I know, only 2 years of marriage and he is not happy already and to tell you the truth I am not happy right now either. This is no the way that I expected my life to be.
He is wanting me to just be happy again and forget about everything he said. I gained about 10 pounds in the last 5 months or so and I am not happy with my body image. I have been trying to go for walks with the kids, but I am having trouble finding time between naps and also me working from home (I am a medical transcriptionist from home - I work when my kids nap). He tells me that he hasn't seen me doing anything about the weight issue and until I do I won't be happy and he won't be happy.
Also, since he has told me that he wanted a divorce and that I wasn't the person that he wanted to spend the rest of his life with, I have had trouble with being intimate with him. He told me that he is not happy with our sex life. Which I do see his point as well, but how am I suppose to just jump into bed with him after everything. I can't and I won't. He says that if I do not change that part he is not going to live that way and he wants a divorce.
Also, when I have something planned and I have asked him if he will stay with the kids for a couple of hours he always ends up getting mad for some reason or another and leaves so that I cannot do what I have planned. I don't know if that is his way of keeping me from doing things or what. I do not get it.

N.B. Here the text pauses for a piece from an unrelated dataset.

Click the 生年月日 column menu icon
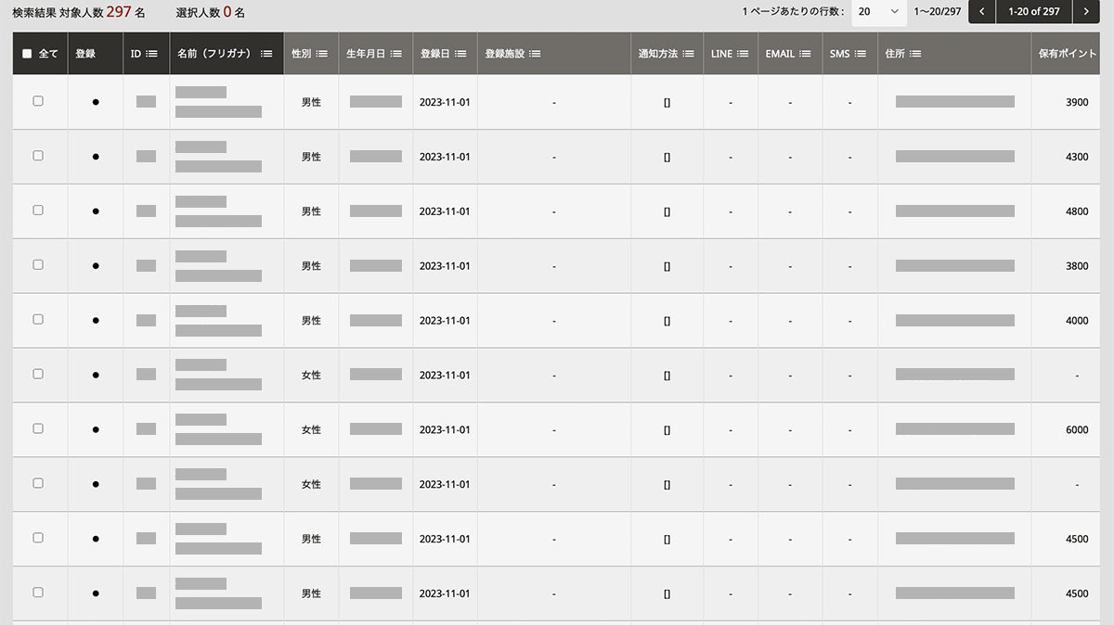The image size is (1114, 625). [396, 54]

We always have issues every single day and I am getting tired of fighting every single day. I know they are not major issues, but if we can't even sort through those we won't be able to do anything. He tells me a lot that I won't be able to live on my own without him, which is kind of true. That is what makes it hard for me to decide what to do. If I leave I do not know if I will be able to support the kids. The cost of living where I am is ridiculous.

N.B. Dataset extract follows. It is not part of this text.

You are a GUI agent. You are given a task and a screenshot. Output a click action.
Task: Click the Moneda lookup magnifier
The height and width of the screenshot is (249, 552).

Anytime anything comes up that we have planned together we always fight, always. It is always the simplest things that we find to fight about. Anytime we go out with some of his friends, he always leaves me sitting by myself and does not even acknowledge me at all.
I want someone who loves me for who I am and who constantly reminds me of how much he cares about me and how lucky he is to have me. I want someone who will hold my hand in front of his friends. I want someone who calls me beautiful instead of hot. My husband will have nothing nice to say about me all day and then when he feels like he wants sex, he is the nicest person you will ever find. I hate that. It makes me angry. I really do not feel like kissing the lips that have been talking "crap" all day to me. If that makes sense.
I don't have anymore time right now, but I will keep you posted.
I do not want to just through this marriage away, but it is really toxic right now to me and the kids. Right now at this point in time, I want out and he has told me time and time again that he wants out as well. Where I live it takes months to get a counselor and he refuses to go to one, because he says that he doesn't have the problem, I do.
Anyways, thanks again for all of the posts. I really do appreciate it. I know some of these things that I have wrote above seem so minor that it shouldn't be causes this must stress in our relationship, but it does and I do not know how to fix it.